“It is difficult,” said the prince patiently, “most difficult for me to make myself intelligible to you—as difficult, if you will forgive me, as if you were to try to explain calculus to one of the street boys outside. But directly your phase of civilization has opened to you the secrets of the Fourth Dimension, much will be discovered to you which you do not now discern or dream, and among these, Yaque. I do not jest,” he added wearily, “neither do I expect you to believe me. But I have told you the truth. And it would be impossible for you to reach Yaque save in the company of one of the islanders to whom the secret is known. I can not explain to you, any more than I can explain harmony or colour.”
“Well, I’m sure,” cried Mrs. Hastings fretfully, “I don’t know why you all keep wandering from the subject so. Now, my brother Otho—”
“Prince Tabnit,”—Olivia’s voice never seemed to interrupt, but rather to “divide evidence finely” at the proper moment—“how long will it take us to reach Yaque?”
St. George thrilled at that “us.”
“My submarine,” replied the prince, “is plying about outside the harbour. I arrived in four days.”
“By the way,” St. George submitted, “since your wireless system is perfected, why can not we have news of your island from here?”
“The curve of the earth,” explained the prince readily, “prevents. We have conquered only those problems with which we have had to deal. The curve of the earth has of course never entered our calculation. We have approached the problem from another standpoint.”
“We have much to do, Prince Tabnit,” said Olivia; “when may we leave?”
“Command me,” said Prince Tabnit, bowing.
“To-morrow!” cried Olivia, “to-morrow, at noon.”
“Olivia!” Mrs.
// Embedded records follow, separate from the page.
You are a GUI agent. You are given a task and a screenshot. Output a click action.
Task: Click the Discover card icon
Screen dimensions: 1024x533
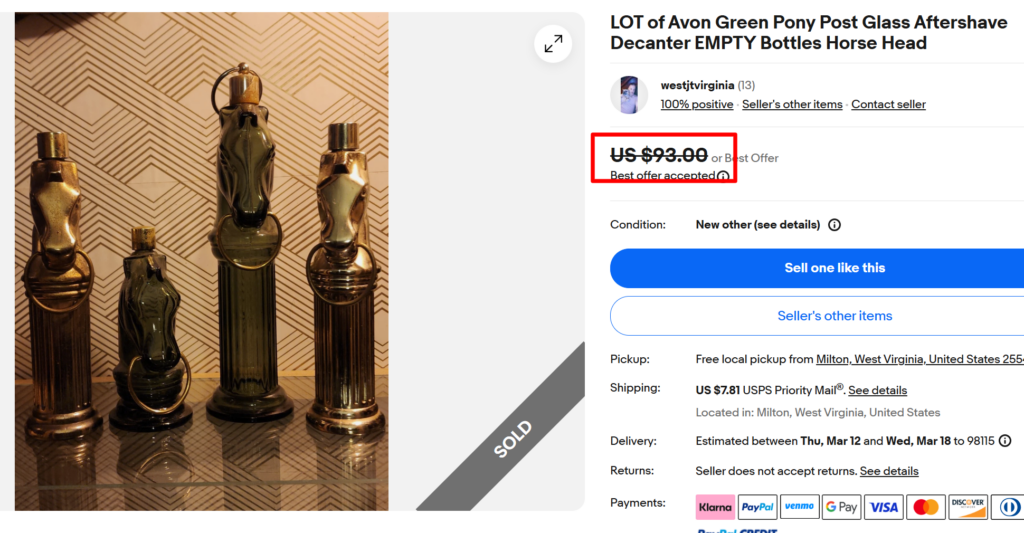(967, 507)
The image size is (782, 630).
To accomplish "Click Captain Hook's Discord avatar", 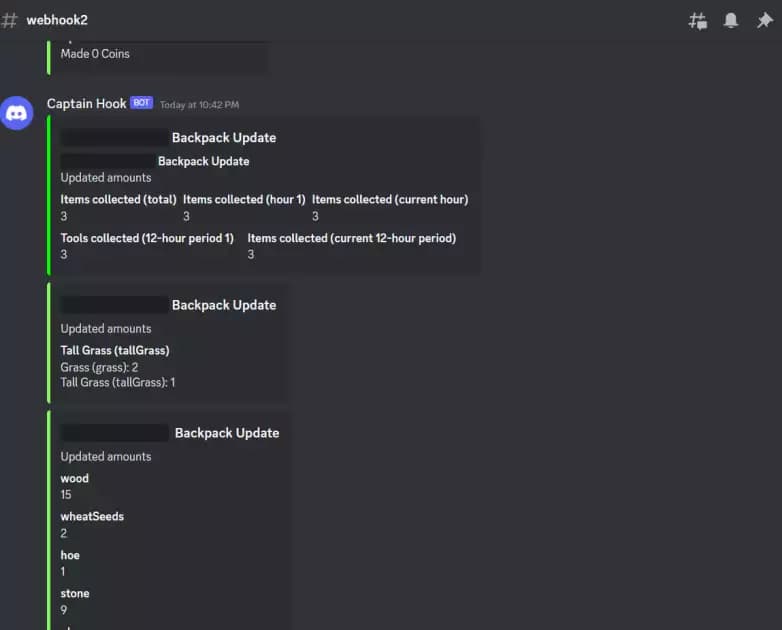I will (16, 113).
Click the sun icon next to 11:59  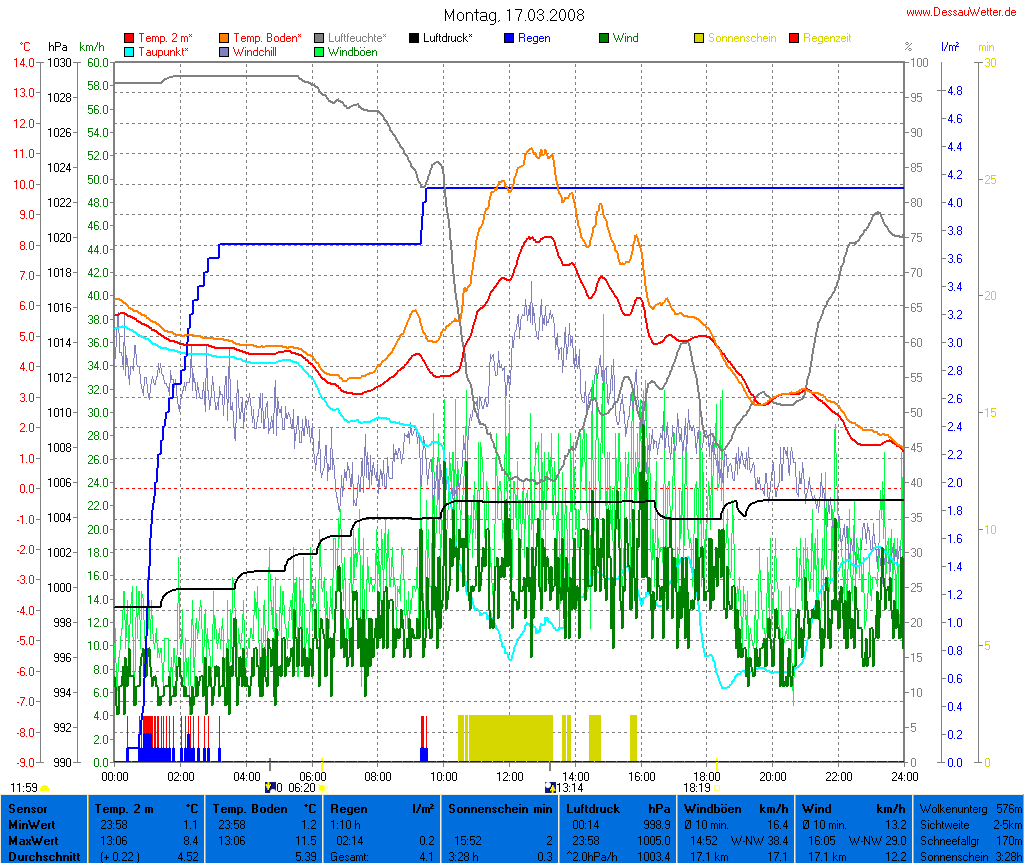pyautogui.click(x=45, y=789)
Hastings’ voice broke over the name like ice upon a warm promontory. Mrs. Hastings’ voice was suited to say “Keziah” or “Katinka,” not Olivia.
“Can you go, Mr. Frothingham?” demanded Olivia.
Mr. Frothingham’s long hands hung down and he looked as if she had proposed a jaunt to Mars.
“My physician has ordered a sea-change,” he mumbled doubtfully, “my daughter Antoinette—I—really—there is nothing in all my experience—”
“Olivia!” Mrs. Hastings in tears was superintending the search for both side-combs.
“Aunt Dora,” said Olivia, “you’re not going to fail me now. Prince Tabnit—at noon to-morrow. Where shall we meet?”
St. George listened, glowing.
“May I have the honour,” suggested the prince, “of waiting upon you at noon to conduct you? And I need hardly say that we undertake the journey under oath of secrecy?”
“Anything—anything!” cried Olivia.
“Oh, my dear Olivia,” breathed Mrs. Hastings weakly, “taking me, at my age, into this awful place of Four Dimentias—or whatever it was you said.”
“We will be ready to go with you at noon,” said Olivia steadily.